Speaking of genre labels, I spoke with Oxbow's Eugene S. Robinson about that, the sonic departures they took on Love's Holiday, and finding a home at their new label, Ipecac Recordings.
Since No Echo primarily covers hardcore, I found an interesting quote from a previous interview you did with Anthony Allen Begnal from our website:
"Well, that’s the weird thing, I don’t hear that Oxbow is that detached from hardcore. But trying to find labels for it I’ve been told that.”
How do you feel about genre tags in general? Oxbow is definitely an example of a band where I would have trouble describing to someone who isn’t a music head, if that makes sense?

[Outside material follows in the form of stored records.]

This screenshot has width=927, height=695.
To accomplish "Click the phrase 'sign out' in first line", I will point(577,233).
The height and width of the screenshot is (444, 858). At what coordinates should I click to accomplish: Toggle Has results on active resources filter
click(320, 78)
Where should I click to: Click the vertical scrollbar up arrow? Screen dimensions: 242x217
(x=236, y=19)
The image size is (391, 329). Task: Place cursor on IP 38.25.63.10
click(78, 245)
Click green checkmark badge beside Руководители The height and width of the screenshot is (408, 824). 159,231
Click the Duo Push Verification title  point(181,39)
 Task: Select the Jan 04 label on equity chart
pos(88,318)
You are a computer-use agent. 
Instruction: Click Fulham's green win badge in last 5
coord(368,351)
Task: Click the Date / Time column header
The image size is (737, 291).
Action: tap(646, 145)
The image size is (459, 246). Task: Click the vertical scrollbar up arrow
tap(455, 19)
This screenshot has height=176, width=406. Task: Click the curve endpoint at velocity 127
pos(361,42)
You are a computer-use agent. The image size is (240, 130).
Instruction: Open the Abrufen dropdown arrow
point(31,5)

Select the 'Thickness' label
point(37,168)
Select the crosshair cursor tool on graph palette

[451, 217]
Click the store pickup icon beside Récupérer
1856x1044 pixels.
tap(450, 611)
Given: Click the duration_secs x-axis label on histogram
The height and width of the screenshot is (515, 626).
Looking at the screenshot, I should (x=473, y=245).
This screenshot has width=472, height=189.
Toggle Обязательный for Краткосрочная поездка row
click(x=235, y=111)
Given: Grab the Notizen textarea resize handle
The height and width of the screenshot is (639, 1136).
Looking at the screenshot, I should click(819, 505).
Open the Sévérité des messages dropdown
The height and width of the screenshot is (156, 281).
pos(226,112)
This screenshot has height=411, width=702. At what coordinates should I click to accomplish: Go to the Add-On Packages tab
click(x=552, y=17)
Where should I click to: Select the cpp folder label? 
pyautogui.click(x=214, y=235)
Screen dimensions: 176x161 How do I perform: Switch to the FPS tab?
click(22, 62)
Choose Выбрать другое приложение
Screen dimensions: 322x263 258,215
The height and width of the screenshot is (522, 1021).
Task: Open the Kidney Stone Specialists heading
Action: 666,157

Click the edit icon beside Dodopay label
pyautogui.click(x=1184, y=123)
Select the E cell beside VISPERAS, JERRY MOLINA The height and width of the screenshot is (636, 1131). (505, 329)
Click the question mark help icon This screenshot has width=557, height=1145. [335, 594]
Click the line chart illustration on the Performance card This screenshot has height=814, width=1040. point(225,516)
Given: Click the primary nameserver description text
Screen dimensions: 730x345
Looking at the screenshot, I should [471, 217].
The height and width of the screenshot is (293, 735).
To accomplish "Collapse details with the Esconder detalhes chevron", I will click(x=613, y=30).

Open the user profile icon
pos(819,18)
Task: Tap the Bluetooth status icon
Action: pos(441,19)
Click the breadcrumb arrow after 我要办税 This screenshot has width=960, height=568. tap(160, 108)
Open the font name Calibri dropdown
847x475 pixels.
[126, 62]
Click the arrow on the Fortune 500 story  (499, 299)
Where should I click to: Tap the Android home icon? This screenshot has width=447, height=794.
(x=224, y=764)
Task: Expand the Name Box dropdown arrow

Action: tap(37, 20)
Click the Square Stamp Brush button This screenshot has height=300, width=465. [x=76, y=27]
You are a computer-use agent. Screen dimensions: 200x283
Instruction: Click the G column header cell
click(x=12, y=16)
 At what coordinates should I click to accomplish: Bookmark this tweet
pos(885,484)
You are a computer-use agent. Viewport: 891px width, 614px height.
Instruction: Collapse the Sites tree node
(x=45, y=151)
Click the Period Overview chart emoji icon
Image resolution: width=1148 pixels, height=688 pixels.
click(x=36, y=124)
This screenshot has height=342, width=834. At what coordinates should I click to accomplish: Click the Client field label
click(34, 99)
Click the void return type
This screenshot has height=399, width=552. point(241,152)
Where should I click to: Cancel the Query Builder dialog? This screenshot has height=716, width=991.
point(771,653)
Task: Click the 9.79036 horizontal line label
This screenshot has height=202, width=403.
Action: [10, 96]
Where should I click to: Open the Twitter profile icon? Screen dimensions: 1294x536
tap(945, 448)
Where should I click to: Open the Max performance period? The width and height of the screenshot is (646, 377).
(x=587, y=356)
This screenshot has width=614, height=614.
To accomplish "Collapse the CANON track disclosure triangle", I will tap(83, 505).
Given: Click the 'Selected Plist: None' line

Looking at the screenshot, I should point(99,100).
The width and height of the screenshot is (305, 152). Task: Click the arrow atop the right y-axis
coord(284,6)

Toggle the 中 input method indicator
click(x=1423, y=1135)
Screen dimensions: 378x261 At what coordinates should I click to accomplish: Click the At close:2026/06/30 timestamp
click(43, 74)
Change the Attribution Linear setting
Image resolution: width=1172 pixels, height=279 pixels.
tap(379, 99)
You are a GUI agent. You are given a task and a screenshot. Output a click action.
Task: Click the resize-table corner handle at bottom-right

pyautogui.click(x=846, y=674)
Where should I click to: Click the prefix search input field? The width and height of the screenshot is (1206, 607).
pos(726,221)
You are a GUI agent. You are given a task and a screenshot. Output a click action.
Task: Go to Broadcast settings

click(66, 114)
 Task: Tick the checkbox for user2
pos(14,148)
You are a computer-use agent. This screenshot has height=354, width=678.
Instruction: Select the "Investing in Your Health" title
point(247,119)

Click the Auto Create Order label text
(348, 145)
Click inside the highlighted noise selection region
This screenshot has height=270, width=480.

Well, there's what I call "genre music." Music that when I call it by its genre name you get it...surf bands, skate bands, hardcore, screamo....all of these different types of music adhere to certain tropes and it makes it very easy to find "your" people. It also made it very easy for whatever constituted the music "business" to sell to your people, and you for that matter.
But that's become less and less important. In the same way that albums themselves have become less important. It's only old fucks like me and fellow travelers that listen to "albums." The model has changed and where it was necessary to have a home for whatever you did, and it's not so much now.
That being said, the spirit of Oxbow is as hardcore as hardcore ever gets. Not the genre. No, not that. but hardcore as a way of life. I once had a boss say about me to someone else, "I can't tell whether Eugene doesn't give a shit or is acting like he doesn't give a shit." Hardcore has been the partner that still lets me say "fuck you" to the biggest and toughest around. "Boss"? Not of me.
However, because I know where the rest of the world is when people ask me what kind of band Oxbow is, I tell them: "rock." I do this because 99 percent of the time when strangers find out I do music they assume it's hip-hop. So "rock" both says it all and says nothing.
Oxbow's Niko Wenner wrote the musical beds first this time out, where in the past he worked off of your lyrical ideas. Is that something you welcomed, or were you apprehensive at first? Did you find yourself sacrificing certain melodic or lyrical ideas during the process to fit things within the arrangements?
I welcomed it because the lyrics that were being pursued on all of the other records had reached their logical conclusion. In the same way that my novel A Long Slow Screw was not followed by another novel, I didn't want the record that followed Thin Black Duke to be part of the same story that started with Fuckfest.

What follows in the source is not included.